From the data that follows, print exactly the lines starting at the one containing "Image resolution: width=1021, height=2576." and ending at the one containing "ADUANA EN REGIONES (645, 41)"; include both of them and nothing more.

= Beginning of Section =

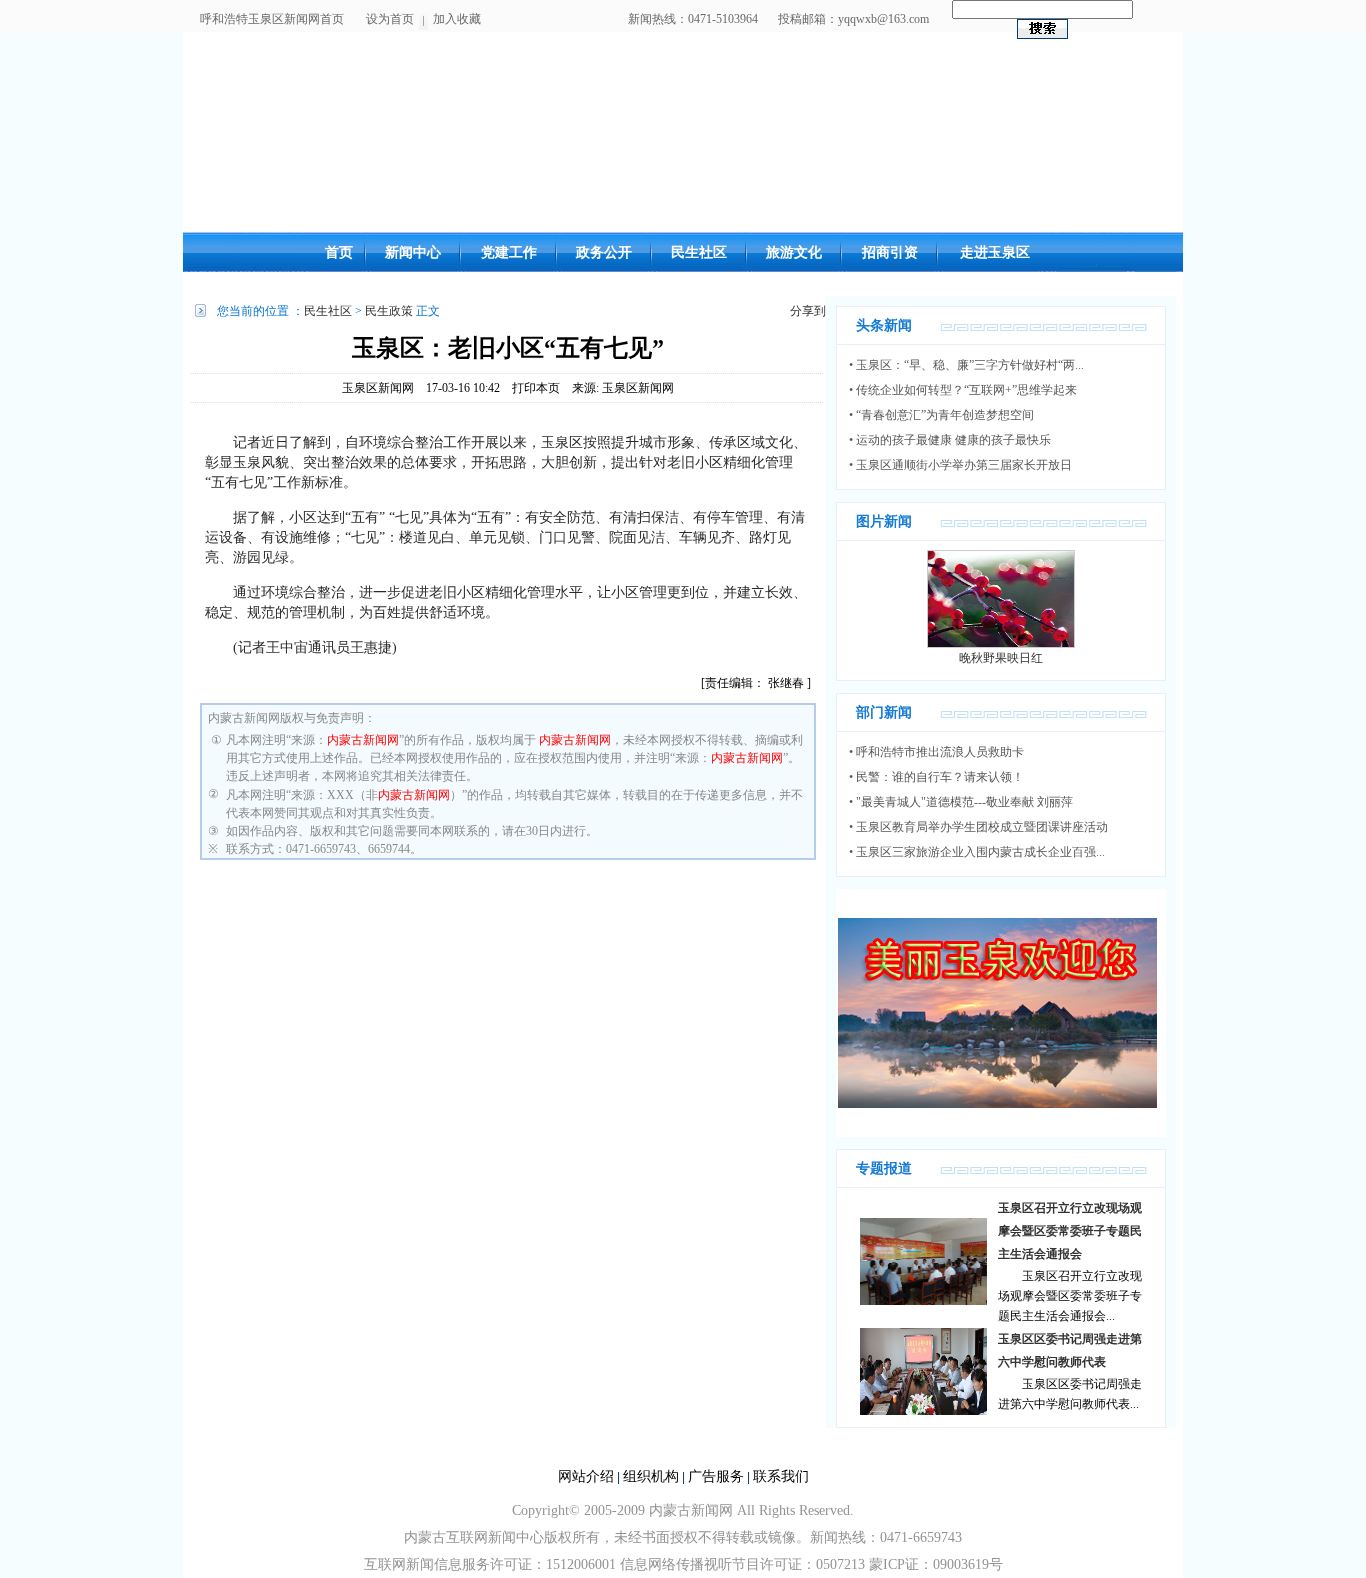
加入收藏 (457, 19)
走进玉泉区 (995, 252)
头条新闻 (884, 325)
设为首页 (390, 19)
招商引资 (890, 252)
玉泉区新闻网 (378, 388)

= End of Section =
= Beginning of Section =

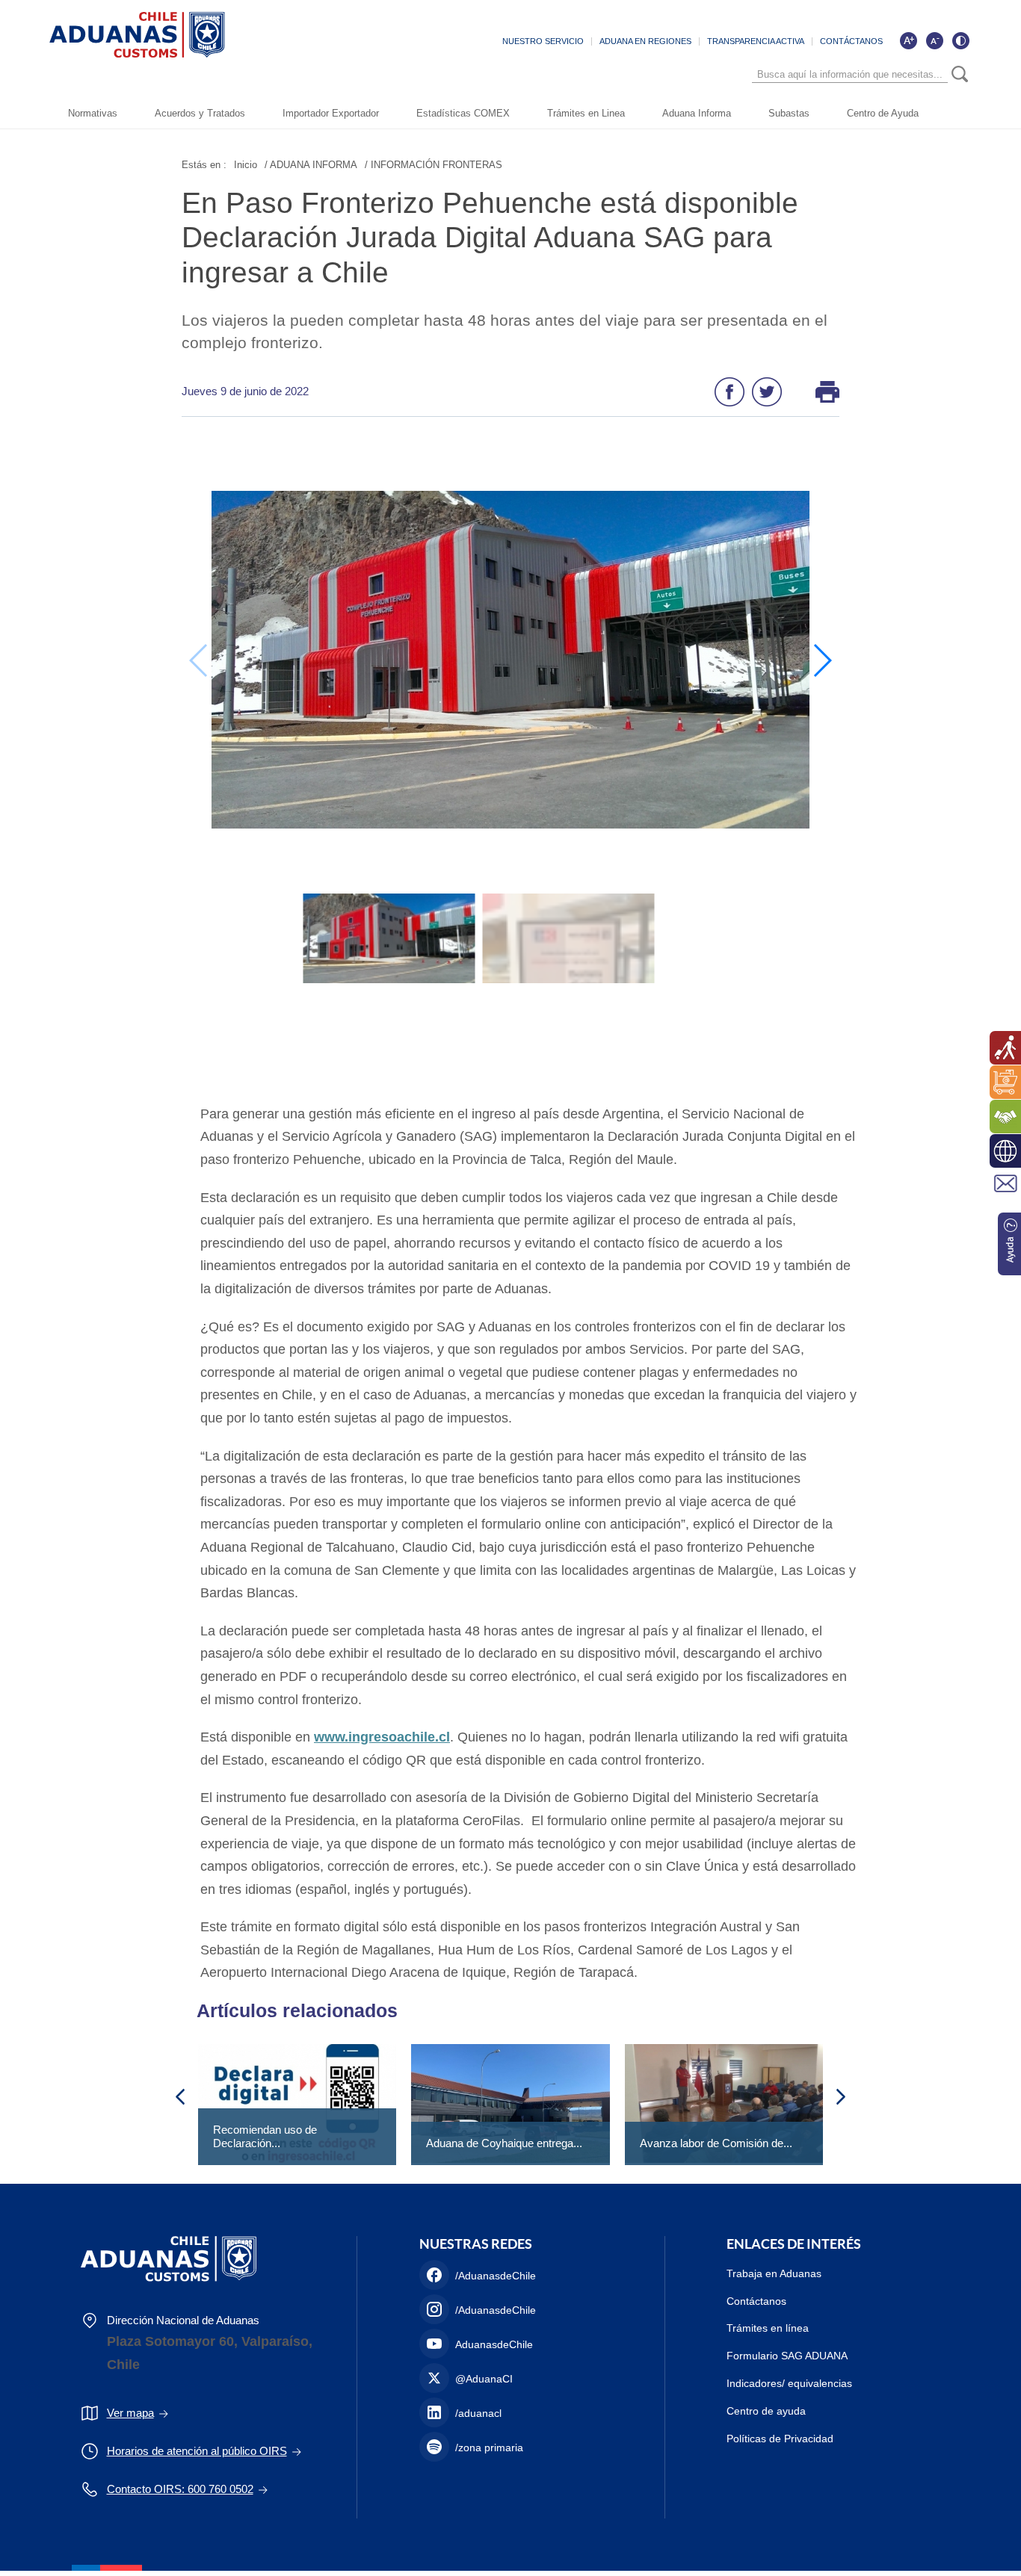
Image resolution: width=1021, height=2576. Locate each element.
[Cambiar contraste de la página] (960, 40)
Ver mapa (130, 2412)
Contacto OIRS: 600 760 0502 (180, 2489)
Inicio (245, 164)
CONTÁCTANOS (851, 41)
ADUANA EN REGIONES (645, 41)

= End of Section =

* _REPLY_:
Image resolution: width=1021, height=2576. Locate each element.
[Cambiar contraste de la página] (960, 40)
Ver mapa (130, 2412)
Contacto OIRS: 600 760 0502 (180, 2489)
Inicio (245, 164)
CONTÁCTANOS (851, 41)
ADUANA EN REGIONES (645, 41)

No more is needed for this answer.